Elle sait la haine très ancienne entre Jean-Luc Mélenchon et Manuel Valls qui ont tant milité ensemble dans le PS de l’Essonne donc en le citant elle appuie JLM. Manuel Valls semble devenu un chantre de la laïcité pour dénoncer JLM qui inversement a été conduit à mettre de l’eau dans son vin laïque. Pas plus qu’à l’extrême droite ou à la droite, la laïcité n’appartient pas à Manuel Valls. Ils s’en servent, car les porteurs de la révolution sociale la leur abandonnent !

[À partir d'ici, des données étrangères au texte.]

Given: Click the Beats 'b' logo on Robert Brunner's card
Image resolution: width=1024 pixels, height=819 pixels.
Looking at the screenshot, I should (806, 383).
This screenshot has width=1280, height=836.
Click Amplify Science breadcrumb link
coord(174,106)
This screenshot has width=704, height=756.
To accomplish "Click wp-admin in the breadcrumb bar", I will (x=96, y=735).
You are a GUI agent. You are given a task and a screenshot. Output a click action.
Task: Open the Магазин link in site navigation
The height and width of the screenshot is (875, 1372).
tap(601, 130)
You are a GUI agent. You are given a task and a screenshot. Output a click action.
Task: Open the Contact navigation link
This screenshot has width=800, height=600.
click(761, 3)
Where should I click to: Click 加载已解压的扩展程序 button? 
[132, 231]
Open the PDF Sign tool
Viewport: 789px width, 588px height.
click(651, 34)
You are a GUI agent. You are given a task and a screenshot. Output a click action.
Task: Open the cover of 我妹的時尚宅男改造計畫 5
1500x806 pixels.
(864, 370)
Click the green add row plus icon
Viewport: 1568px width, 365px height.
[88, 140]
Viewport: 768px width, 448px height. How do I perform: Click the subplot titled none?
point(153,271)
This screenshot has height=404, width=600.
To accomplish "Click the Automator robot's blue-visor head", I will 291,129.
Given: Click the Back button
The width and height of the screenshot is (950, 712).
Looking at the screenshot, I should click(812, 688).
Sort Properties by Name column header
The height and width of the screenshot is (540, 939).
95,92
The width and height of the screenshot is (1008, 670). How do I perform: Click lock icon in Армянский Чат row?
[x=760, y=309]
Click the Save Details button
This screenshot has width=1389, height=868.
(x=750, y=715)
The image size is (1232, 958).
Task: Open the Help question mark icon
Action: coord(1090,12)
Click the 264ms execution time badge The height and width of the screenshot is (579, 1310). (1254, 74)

La suite du propos de Clémentine est claire : « combattre le terrorisme se revendiquant de l’islam » : pourquoi ne pas dire combattre l’islamisme ? Car il y a un refus clair et net d’analyse de l’islamisme dont l’action terroriste n’est qu’une des versions, que, dans leur grande hypocrisie, des islamistes peuvent dénoncer… pour mieux refuser de serrer la main à une femme !

Dans ce contexte nouveau qui fait que LFI a participé à la manif contre l’islamophobie d’octobre 2019, Houria Bouteldja avec d’autres, comme Youssef Boussoumah, a démissionné le 6 octobre 2020 du PIR, le parti qu’elle a fondé. Elle veut créer un autre mouvement plus large, elle qui est maintenant une écrivaine reconnue. Quand on lit son Facebook, on apprend le 22 octobre : « Il commence à y avoir des voix raisonnables. Celle de Mélenchon dans cette itw en fait largement partie. »

Bouteldja faisant un pas vers LFI, LFI faisant un pas vers Bouteldja et le RN peut se frotter les mains. En 2017 JLM avait su bloquer le FN-RN par une stratégie dite « populiste » (je préfère dire novatrice). Aujourd’hui il est retombé dans une stratégie classique d’extrême-gauche au sens large du terme. Sa stratégie de 2017 n’était que circonstancielle : il fallait écraser le capitaine de pédalo. Il va pouvoir se réconcilier avec Edwey Plenel, Éric Coquerel qui l’a bien connu à la LCR, servant d’intermédiaire.